Les Etats du Sahel, confrontés au péril djihadiste, doivent davantage travailler pour éviter que le terrorisme ne soit une alternative pour des populations désespérées, a soutenu, dans un entretien avec APA, Kader Abderrahim, maître de conférences à Sciences Po de Paris (France).
Comment mettre fin à la spirale de violence dans le Sahel ?
Il faut un projet politique et social en apportant des réponses au mal-être des populations. C’est le meilleur moyen pour que les terroristes, qui ont parfois de l’argent grâce aux réseaux criminels, ne soient pas ceux qui viennent pallier la défaillance des Etats. Les gouvernants doivent jouer pleinement leur rôle. C’est fondamental.
Il doit aussi y avoir une convergence entre les intérêts des Etats du Sahel et ceux de la France. Ils doivent se mettre d’accord sur les objectifs militaires. Si cela n’est pas fait, on ne parviendra pas à lutter contre le terrorisme. On l’a vu au Proche-Orient et au Moyen-Orient. On le constate en Lybie et également au Sahel.
La criminalité est présente dans le Sahel. Le terrorisme et la criminalité ont visiblement fait convergence. Les pays concernés doivent se battre contre cette double gangrène qui menace les pays.
Que pensez-vous de la réponse militaire ?
La lutte armée contre le terrorisme est essentielle pour tous les pays. C’est une priorité absolue pour le Mali car, l’Etat menace de s’effondrer. Tout de même, on peut se demander si la stratégie de l’opération Serval (puis Barkhane) est la bonne. Il semble que non ! Cela fait maintenant sept ans, mais ils ne sont pas parvenus à endiguer le terrorisme. Au contraire, il a visiblement pris l’ascendant.
Peut-on espérer une accalmie dans le Sahel sans la résolution du conflit libyen ?
Lorsqu’on évoque la situation sécuritaire au Sahel, on ne peut pas occulter la crise libyenne. Ce pays avait un immense arsenal militaire. Des groupes de divers pays qui avaient besoin de s’armer, y compris des Islamistes, sont venus se servir. La Lybie était un supermarché pour eux. Le conflit libyen a conduit à la déstabilisation du Sahel. La Lybie ne parvient toujours pas à sortir du chaos dans lequel la guerre de 2011 l’a plongée. On aurait dû aborder cette question lors du Sommet de Pau pour mettre la France devant ses responsabilités.
Justement, quel bilan tirez-vous de ce sommet ?
Cette rencontre a permis d’avancer sur des questions un peu sensibles. Maintenant, il faut voir comment cela va être perçu par l’opinion publique malienne, nigérienne, burkinabè, mauritanienne…
La France voulait clarifier les choses.

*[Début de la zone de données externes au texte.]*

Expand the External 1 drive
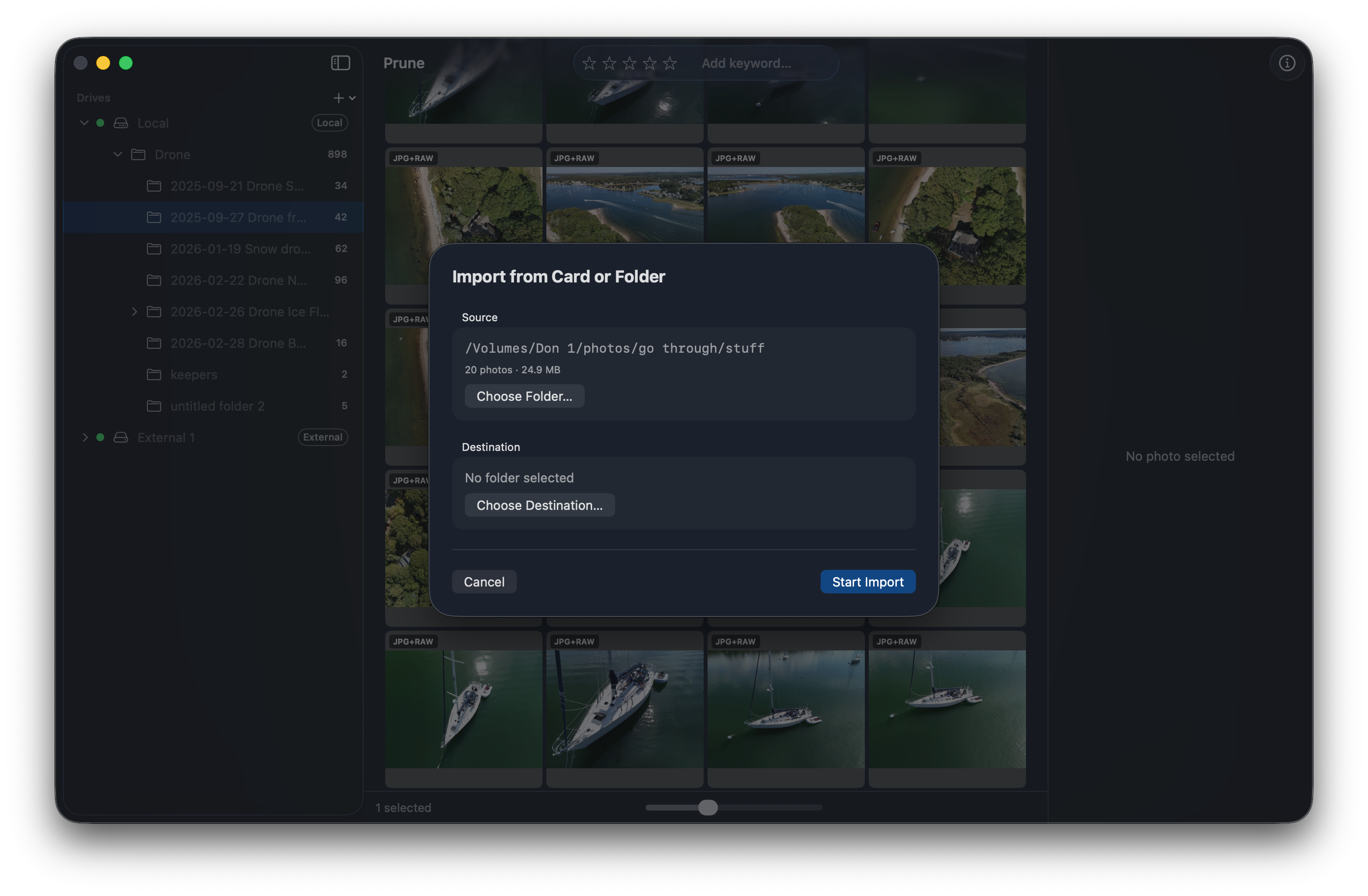The width and height of the screenshot is (1368, 896). pos(85,437)
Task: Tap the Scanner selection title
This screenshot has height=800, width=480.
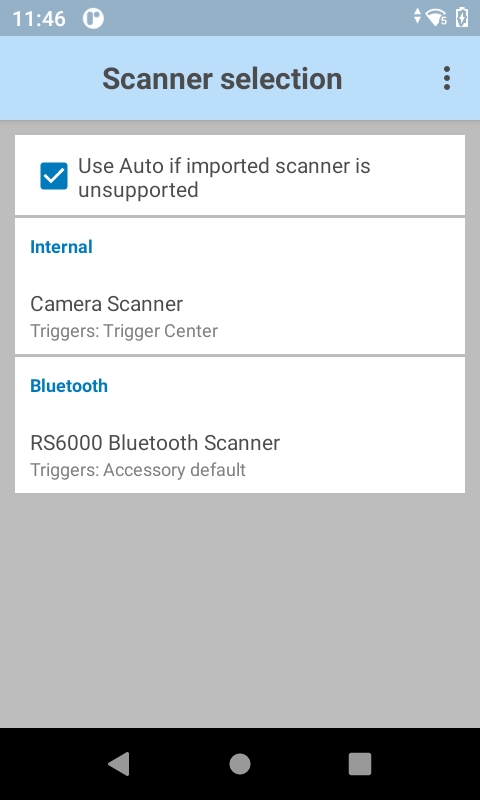Action: (x=222, y=79)
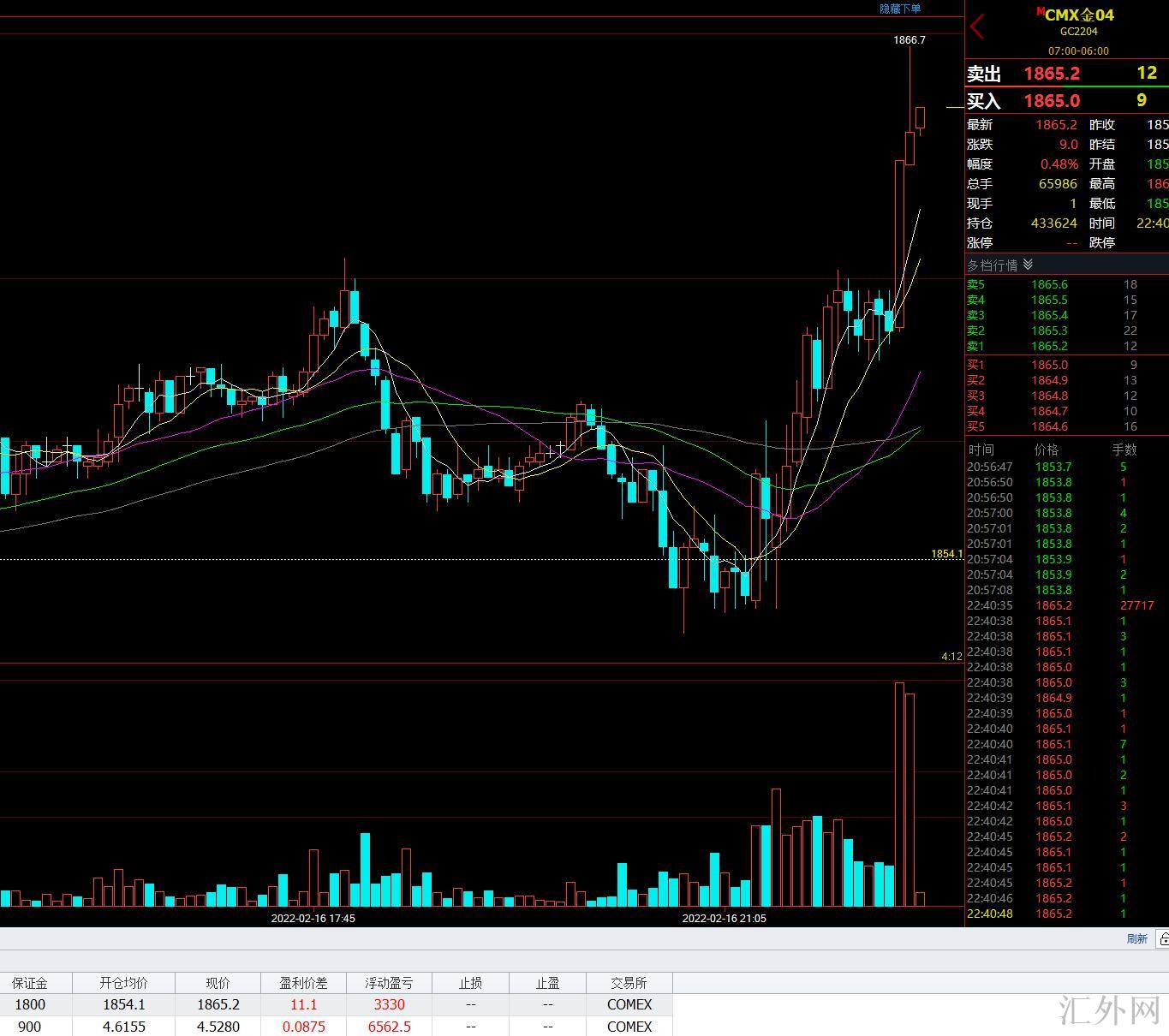The image size is (1169, 1036).
Task: Select the position row with margin 1800
Action: [x=336, y=1004]
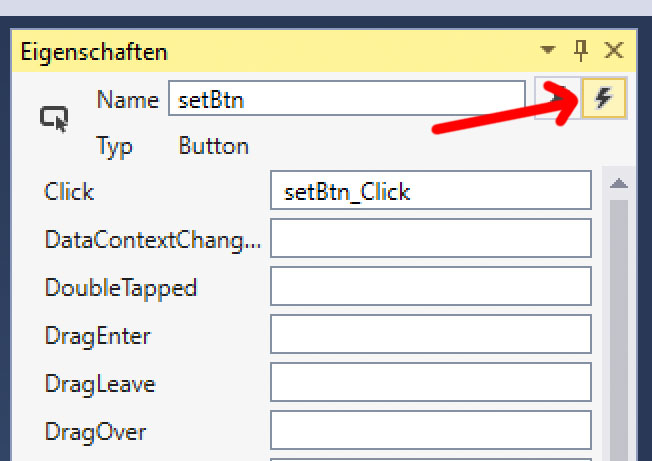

Il semble qu’il y a eu des discussions en privé, mais on n’en connaît pas encore la teneur puisqu’elles n’ont pas été rapportées publiquement. Pour tenter d’enrayer la progression du terrorisme au Sahel, Emmanuel Macron a dit qu’il va envoyer 220 soldats supplémentaires. C’est très peu.
Les Etats du Sahel ne veulent pas le retrait des troupes françaises. Si cela doit arriver, on doit le faire en coordination avec la France pour éviter que, tout d’un coup, les pays du Sahel ne se retrouvent dans la situation de 2013.